The layout of the examination room may have an impact on the sonographer by making equipment hard to maneuver and position.

Potential Hazards

  • Doorways that are too narrow may require frequent turning and repositioning to get patients and equipment into the exam room. More force is required when starting, stopping or turning during transport activities.
  • Inappropriate flooring material (e.g., thick carpet) or elevated or pronounced transitions between rooms and halls make movement of patients and equipment more difficult and may require the use of excessive force.
  • Examination rooms that are too small make it difficult to properly arrange the patient and equipment  for a variety of procedures.
  • Examination rooms that are arranged for only one configuration force sonographers to repeatedly use the same body posture or motions for prolonged periods of time. This increases the risk of injury to the shoulder, elbow, wrist and hand.
  • Lighting that does not include dimmer switches or controls, makes monitors difficult to read. This may lead to eye strain and back and neck discomfort as sonographers lean forward to detect items on the screen.
  • Repeated or prolonged use of extended or elevated reaches to access supplies used for procedures can stress the shoulder and back.

Possible Solutions

Examination rooms should:

  • Provide adequate space for maneuvering and orienting people and equipment around the exam table, allowing access from all sides.
  • Have doorways that allow easy access for wheelchairs, beds and ultrasound equipment, minimizing the amount of turning and repositioning.
  • Have hard surface flooring which allows easy movement of equipment. Anti-fatigue mats or pads can be placed around the exam area if sonographers must stand for prolonged periods.
  • Provide easy access to imaging supplies such as having supplies available in a number of locations.
  • Have equipment such as thermal printers or recording devices in an area that reduces reach but allows the equipment to be accessed. Placing equipment or supplies on carts or stands may increase mobility and accessibility.
  • Have controllable environmental conditions, especially light levels. Switches, curtain or blind mechanisms should be placed in convenient locations.
  • Provide adequate ventilation and temperature controls to ensure the comfort of the sonographer and patient while allowing the equipment to function properly.

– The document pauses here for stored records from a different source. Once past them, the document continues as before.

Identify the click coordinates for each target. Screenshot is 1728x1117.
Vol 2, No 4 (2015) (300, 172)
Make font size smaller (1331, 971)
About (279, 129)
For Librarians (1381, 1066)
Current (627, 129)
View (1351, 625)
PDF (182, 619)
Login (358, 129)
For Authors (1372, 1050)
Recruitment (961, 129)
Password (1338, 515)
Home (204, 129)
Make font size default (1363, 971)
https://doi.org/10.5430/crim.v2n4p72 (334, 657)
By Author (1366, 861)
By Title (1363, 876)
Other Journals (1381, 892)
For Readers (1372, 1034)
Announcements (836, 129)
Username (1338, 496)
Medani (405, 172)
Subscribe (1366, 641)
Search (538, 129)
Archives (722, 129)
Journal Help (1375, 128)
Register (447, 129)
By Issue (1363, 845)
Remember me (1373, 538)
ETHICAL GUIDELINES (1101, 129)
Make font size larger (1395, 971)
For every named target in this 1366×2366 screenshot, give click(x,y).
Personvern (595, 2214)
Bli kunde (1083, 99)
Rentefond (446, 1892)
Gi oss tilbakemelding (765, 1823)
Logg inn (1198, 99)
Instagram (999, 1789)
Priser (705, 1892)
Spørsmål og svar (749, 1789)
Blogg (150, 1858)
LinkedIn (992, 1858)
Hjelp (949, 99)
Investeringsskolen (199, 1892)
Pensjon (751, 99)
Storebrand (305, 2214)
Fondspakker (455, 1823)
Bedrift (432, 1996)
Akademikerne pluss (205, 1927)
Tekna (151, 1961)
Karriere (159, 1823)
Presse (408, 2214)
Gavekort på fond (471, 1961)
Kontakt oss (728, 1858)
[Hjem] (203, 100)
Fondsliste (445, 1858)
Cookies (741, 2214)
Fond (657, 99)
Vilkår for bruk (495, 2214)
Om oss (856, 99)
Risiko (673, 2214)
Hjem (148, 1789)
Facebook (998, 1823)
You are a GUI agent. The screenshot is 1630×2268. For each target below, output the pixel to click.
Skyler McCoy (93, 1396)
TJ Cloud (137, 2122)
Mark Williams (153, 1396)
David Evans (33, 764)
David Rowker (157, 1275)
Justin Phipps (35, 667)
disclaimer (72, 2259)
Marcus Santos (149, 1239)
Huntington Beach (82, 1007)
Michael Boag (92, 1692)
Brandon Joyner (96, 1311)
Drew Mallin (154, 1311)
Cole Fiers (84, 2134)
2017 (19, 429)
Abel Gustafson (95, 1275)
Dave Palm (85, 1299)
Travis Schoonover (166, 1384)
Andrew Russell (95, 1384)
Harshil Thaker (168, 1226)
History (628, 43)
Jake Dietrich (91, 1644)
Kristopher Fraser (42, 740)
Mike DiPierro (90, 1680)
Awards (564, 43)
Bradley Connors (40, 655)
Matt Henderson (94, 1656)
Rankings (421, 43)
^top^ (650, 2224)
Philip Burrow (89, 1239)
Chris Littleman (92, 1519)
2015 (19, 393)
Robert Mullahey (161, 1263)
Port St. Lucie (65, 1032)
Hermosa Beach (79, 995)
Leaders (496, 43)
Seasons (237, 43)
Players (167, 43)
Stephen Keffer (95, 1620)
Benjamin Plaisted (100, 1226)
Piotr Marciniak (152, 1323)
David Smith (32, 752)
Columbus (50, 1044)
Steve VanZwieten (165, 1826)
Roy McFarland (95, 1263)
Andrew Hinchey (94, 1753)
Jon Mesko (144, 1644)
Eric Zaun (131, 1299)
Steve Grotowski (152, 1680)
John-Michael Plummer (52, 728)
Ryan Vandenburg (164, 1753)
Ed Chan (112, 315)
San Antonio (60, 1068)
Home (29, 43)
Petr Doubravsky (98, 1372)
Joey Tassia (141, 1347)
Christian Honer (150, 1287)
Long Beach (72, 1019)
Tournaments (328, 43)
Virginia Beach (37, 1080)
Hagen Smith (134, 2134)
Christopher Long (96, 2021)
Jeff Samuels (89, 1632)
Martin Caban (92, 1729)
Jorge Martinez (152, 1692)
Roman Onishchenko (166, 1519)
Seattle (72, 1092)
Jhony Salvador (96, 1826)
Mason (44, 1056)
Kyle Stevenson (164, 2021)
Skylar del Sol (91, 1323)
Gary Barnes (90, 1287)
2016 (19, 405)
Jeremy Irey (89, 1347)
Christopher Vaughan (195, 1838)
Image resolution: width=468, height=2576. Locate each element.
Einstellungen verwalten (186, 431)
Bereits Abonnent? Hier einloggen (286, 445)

Transferring Patients to and from the Exam Table

Sonographers may need considerable support and assistance to move patients onto or from examination tables.

Potential Hazards

  • Pushing or pulling to position beds, gurneys and wheelchairs prior to transferring patients can require exertion of significant force, especially when dealing with bariatric (obese) patients, carpeted floors or poorly maintained wheels and casters.
  • Assuming awkward postures such as bending, twisting or reaching when moving patients from wheelchairs, beds or gurneys to the exam table. Awkward postures, especially when combined with the exertion of force, increases the risk of injury to the back, shoulders, and lower and upper extremities.
  • Using significant force when lifting bariatric patients from wheelchairs, beds or gurneys, increases the risk of injury to the back and shoulders.

Possible Solutions

  • Use mechanical powered transfer devices such as lifts or hoists to move patients, especially bariatric or non-ambulatory, from wheelchairs, beds, or gurneys.
  • When appropriate, use multi-use devices such as chairs that can open up into beds. These allow patients to move from a sitting position to a prone position, without transfer.
  • Additional employees should assist in moving and transferring equipment or patients if:
    • A mechanical powered device is not available.
    • Awkward postures must be used.
    • Push force exceeds about 50 pounds.
    • The amount of weight that the sonographer must support is in excess of 40-50 pounds.